An old favourite (I first published the recipe in 1991) that I have recently revived to the considerable approval of those gathered around the table. It’s rich and sticky and a little oozy in the centre, packed to the hilt with nuts. Serve just as it is, with cream or with icecream, or with something fruity to cut through the decadence. I partnered it with pears poached in a light syrup when we last ate it. Excellent.

Kitchen Notes:

  1. those nuts? the key is to use plenty of them. You could opt for either walnuts or hazelnuts alone, always a winner, but a mix of different nuts is good as well. A gathering of walnuts, hazelnuts, almonds, pinenuts works very nicely. Add peanuts or cashew nuts in moderation only.

  2. A rich buttery pastry like this can be a pain to handle. I like this technique of chilling the rolled-out pastry before lining the tart tin with it, but if you chill it for too long it will be way too rigid to mould without tearing so let it come back almost to room temperature. The good news is that if it does break and tear you can totally get away with patching it into place in the tin and no-one will be any the wiser.

Serves 10

For the pastry:

200g plain flour

100g lightly salted butter, chilled and diced

30g sifted icing sugar

1 medium egg

1 egg yolk

For the filling:

200g light muscovado sugar

200g lightly salted butter

4 tablespoons double cream

30g plain flour

250g nuts, roughly chopped

Pastry: rub the butter into the flour until it forms fine crumbs. Stir in the icing sugar, then add the egg and yolk. Cut them into the flour with a table knife, then use your hands to bring the mixture together into a ball. Knead briefly to smooth out. Roll out thinly between two sheets of baking parchment to form a circle large enough to line a 23 cm tart tin with removable base. Chill the pastry, still sandwiched between the sheets of parchment, for half an hour. Whilst you have the parchment around, line the base of the tin and grease the sides with a little extra butter.

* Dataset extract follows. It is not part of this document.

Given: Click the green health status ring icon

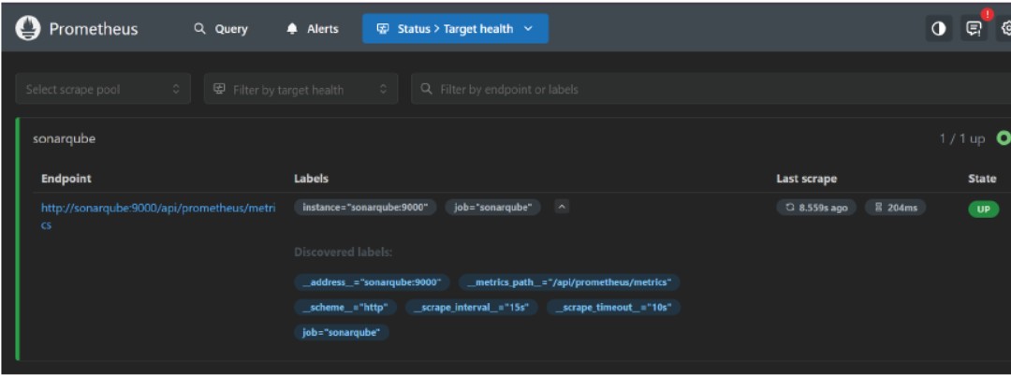Looking at the screenshot, I should [x=1004, y=138].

Preheat the oven to 190C/Fan 170/Gas 5. Line the tart tin with the pastry. Prick the base all over with a fork. Gently press one of the sheets of parchment into the lined tin and fill with baking beans. Bake for 10 minutes, then remove the beans and parchment. Return to the oven for 5 minutes to dry out.

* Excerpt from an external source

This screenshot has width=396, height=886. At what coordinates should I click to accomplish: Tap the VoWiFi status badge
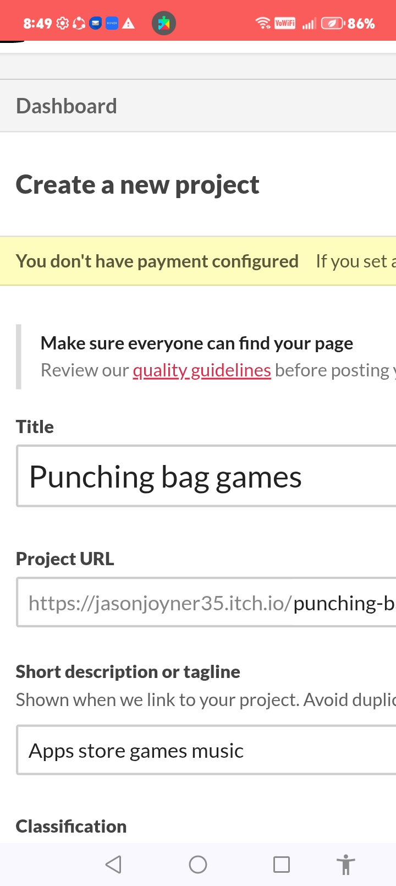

Meanwhile make the filling. Put sugar and butter into a saucepan large eenough to take all the filling ingredients with room to spare. Stir over a moderate heat until evenly mixed. As soon as it starts to boil, beat in the cream and the flour. Stir in the nuts and bring back to the boil, then take off the heat. Pour into the pastry case and return to the oven for 12 minutes. Take out of the oven very carefully so as not to spill the filling. Leave to cool on a wire rack. Serve warm or at room temperature.

Italianish Mincemeat for Italianish Mince pies

While guacamole and chicken biryani have been firmly rejected by Italian friends, the one thing they have all unquestionably adored is a handmade Christmas mince pie. Candied peel, dried fruit and nuts are flavours they relish and understand. So, here is my recipe for a quickly made mincemeat that can be used straight away or matured for a few weeks.

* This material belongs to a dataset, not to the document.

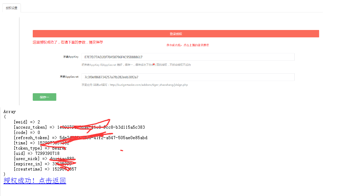Select the [refresh_token] output line
Screen dimensions: 341x196
(x=80, y=138)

Beppino Occelli butter or Lurpack are good options for this recipe. As currants are hard to come by in my local shops I replace them with dried cranberries or blueberries (mirtilli rossi or mirtilli neri secchi).

The recipe comes from my book ‘A Curious Absence of Chickens’ (Headline Home, 2021).

Makes 780g (enough for around 30/40 small mince pies or boccanotti)

100g raisins

100g sultanas

100g currants or dried sour cherries/cranberries/blueberries

60g toasted pine nuts or roughly chopped walnuts

100g melted unsalted butter

60g chopped candied peel

finely grated zest 1 orange

juice 1/2 orange

3 tablespoons orange liqueur (e.g. Rosolio di Arance, Grand Marnier or Cointreau) or Strega

80g light muscovado sugar

80g freshly grated tart eating apple

 

Soak the raisins, sultanas and currants in the orange juice and Grand Marnier for an hour or so until the liquid is all soaked up.   Now mix in all the remaining ingredients.   Spoon into sterilised jars, seal tightly and store in the fridge until ready to use.